October 18, 2013
Obamacare was billed as an affordable, easy system of obtaining health insurance, where Americans could simply pick health plans that best fit their family’s needs. But the resulting health care law, characterized by rising costs and onerous government mandates, is looking more and more like a maze that’s maddeningly difficult to traverse.
So complex is the system that few consumers may realize the law breaks a longstanding truce in the culture wars: that federal funds shouldn’t flow to abortion coverage.
For decades, Americans have agreed that – whatever one personally thinks about the controversial procedure – Congress shouldn’t entangle tax dollars in providing abortions. Policies prohibiting federal funding for elective abortion or abortion coverage have been enacted almost every year since the mid-1970s.
Polls show a majority of Americans consistently agrees with such policies. Yet, when a divided Congress passed the Affordable Care Act in 2010, it failed to apply those longstanding prohibitions to the massive law, popularly known as Obamacare.
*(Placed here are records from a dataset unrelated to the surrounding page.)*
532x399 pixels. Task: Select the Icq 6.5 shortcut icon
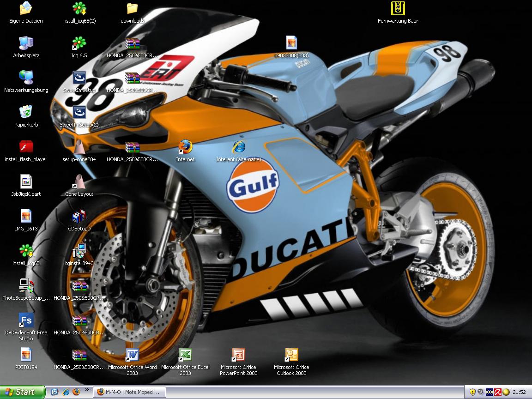point(79,43)
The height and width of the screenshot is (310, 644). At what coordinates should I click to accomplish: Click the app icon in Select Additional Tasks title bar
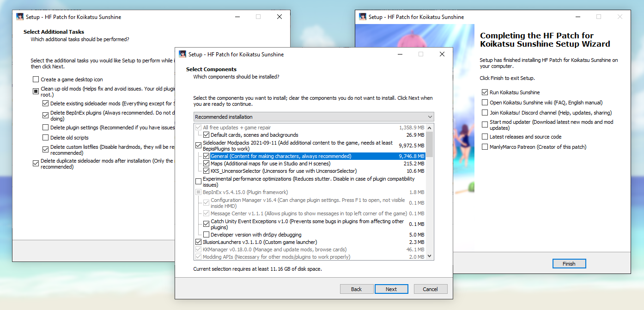[x=20, y=17]
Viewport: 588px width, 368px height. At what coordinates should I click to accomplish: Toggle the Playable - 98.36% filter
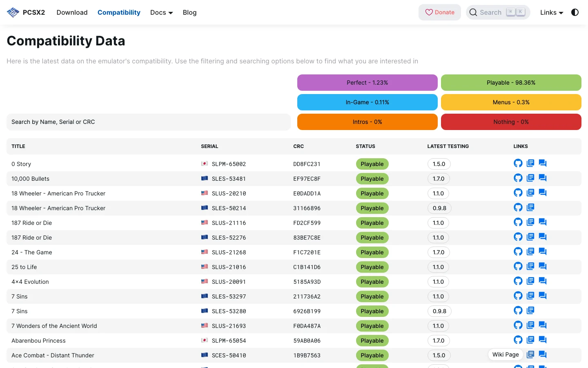pos(511,83)
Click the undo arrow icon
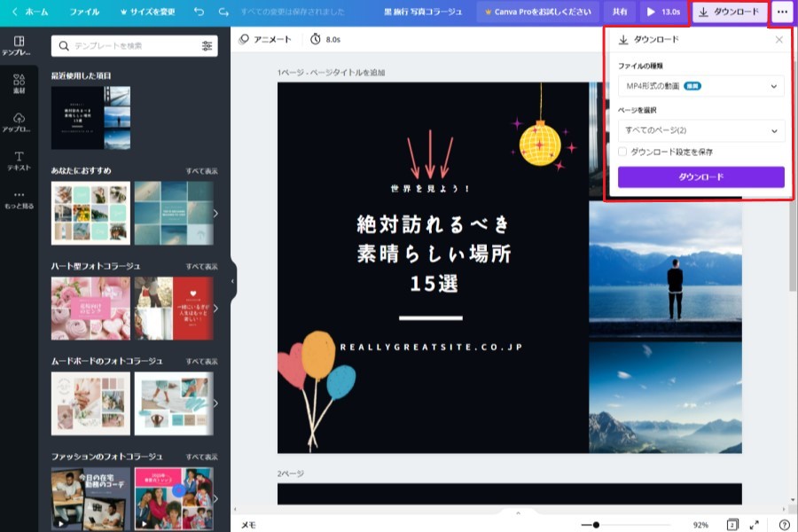The height and width of the screenshot is (532, 798). click(198, 12)
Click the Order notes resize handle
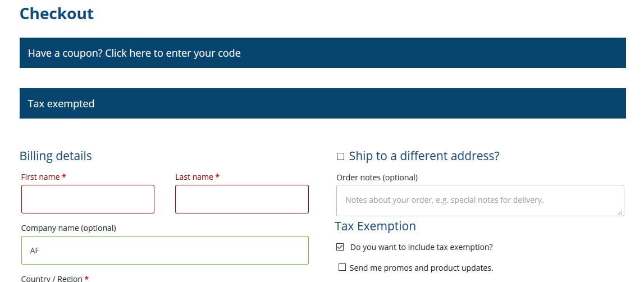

The Obamacare insurance exchanges that entwine tax dollars and private dollars in covering abortion rest on the law’s foundation of inescapable mandates. Under Obamacare, the government mandates what benefits insurance companies must offer, employers must provide and individuals must purchase.
Taxpayers now will foot the bill for federal subsidies for the purchase of health plans on the exchanges that went live online Oct. 1, and some of those plans could cover elective abortion.
This flood of new funding could significantly increase the number of abortions covered by taxpayer-subsidized plans. According to analysis by the Charlotte Lozier Institute, more than 18,000 additional abortion procedures could be paid for each year.
That’s not all. One of the darker corners of the Obamacare maze is a hidden mandate that could force some Americans to pay directly for coverage of elective abortions.
Individuals enrolled in one of the federally subsidized exchange plans that cover abortion will be forced to pay a surcharge of at least $12 per year – and possibly much more – out of their own pockets.
Worse, many individuals and families who otherwise would object to paying for abortion coverage may not even be aware of the additional charge. Obamacare regulations only allow insurers to disclose the existence and amount of the abortion surcharge at the time of enrollment. That warning may be as little as a single sentence in a voluminous document.
And who is charged with helping Americans through the complex world of Obamacare insurance exchanges? Answer: Planned Parenthood, the nation’s largest abortion provider.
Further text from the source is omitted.